In one scene, he arrests an outlaw on a boat arriving in Galveston. As Cutter exits the boat with his handcuffed prisoner in tow, he walks right into eastern Utah, where the film was shot. It was stunning country for CinemaScope technology to capture, but it’s not Texas.

Rio Bravo and El Dorado were two Wayne films with Texas settings shot in and around the Sonoran Desert west of Tucson. The landscape there is dominated by saguaros, enormous 40-foot-tall cactuses called the sentinels of the desert. Such sights don’t exist in Texas.
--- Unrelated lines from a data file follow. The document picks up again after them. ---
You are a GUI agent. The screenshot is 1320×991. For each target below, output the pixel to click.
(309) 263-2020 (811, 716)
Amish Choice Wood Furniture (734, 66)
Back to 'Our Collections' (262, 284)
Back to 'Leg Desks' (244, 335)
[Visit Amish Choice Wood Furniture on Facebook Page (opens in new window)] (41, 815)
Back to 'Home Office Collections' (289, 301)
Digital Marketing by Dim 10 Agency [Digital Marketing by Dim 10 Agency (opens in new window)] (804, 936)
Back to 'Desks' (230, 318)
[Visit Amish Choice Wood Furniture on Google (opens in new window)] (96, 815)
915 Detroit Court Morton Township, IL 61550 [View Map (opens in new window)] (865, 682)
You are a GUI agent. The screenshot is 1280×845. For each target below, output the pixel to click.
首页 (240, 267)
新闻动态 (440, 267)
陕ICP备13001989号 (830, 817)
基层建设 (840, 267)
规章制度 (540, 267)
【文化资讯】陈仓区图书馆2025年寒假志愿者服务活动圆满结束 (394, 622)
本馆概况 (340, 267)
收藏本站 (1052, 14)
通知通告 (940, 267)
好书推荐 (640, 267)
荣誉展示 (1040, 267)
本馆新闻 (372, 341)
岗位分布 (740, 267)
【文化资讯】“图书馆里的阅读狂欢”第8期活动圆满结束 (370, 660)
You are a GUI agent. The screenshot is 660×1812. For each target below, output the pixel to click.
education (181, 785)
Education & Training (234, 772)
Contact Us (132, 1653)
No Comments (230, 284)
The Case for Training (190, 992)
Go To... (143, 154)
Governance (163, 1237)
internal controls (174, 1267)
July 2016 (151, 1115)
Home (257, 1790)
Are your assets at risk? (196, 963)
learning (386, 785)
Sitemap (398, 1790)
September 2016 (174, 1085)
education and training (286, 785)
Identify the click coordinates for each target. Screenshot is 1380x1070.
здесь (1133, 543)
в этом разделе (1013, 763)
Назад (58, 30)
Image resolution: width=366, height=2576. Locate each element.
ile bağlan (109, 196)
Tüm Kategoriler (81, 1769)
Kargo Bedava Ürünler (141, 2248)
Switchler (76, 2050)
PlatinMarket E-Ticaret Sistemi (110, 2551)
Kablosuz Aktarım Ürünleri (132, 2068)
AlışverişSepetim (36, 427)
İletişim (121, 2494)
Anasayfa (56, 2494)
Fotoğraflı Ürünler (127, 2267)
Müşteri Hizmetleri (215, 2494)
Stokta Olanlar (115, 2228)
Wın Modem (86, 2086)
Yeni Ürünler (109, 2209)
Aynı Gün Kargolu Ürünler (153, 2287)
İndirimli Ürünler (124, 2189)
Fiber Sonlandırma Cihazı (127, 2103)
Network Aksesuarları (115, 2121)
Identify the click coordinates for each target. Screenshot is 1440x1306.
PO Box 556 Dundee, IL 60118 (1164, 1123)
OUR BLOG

Clint Eastwood’s For a Few Dollars More is set in and around El Paso, but it was actually shot in the Tabernas Desert near Almería, Spain, and in Italy. Fort Bravo, also called Texas Hollywood, is a movie set town built in Almería in the 1960s that has served as a backdrop for many classic Western films.

 

Two films more true to Texas in landscape were Giant, shot mostly around Marfa, and No Country for Old Men, filmed around Marfa and Las Vegas, New Mexico. A 2015 miniseries called Texas Rising troubled some Texans for two reasons: It was shot almost entirely in Mexico and it depicted rugged mountain terrain near Victoria, where there are only coastal plains.

Movie Texas depicts a greater diversity of desert land than Texas actually has within it. To the world, we are Arizona, Utah and New Mexico, and we are Mexico, Italy and Spain. Mostly desert.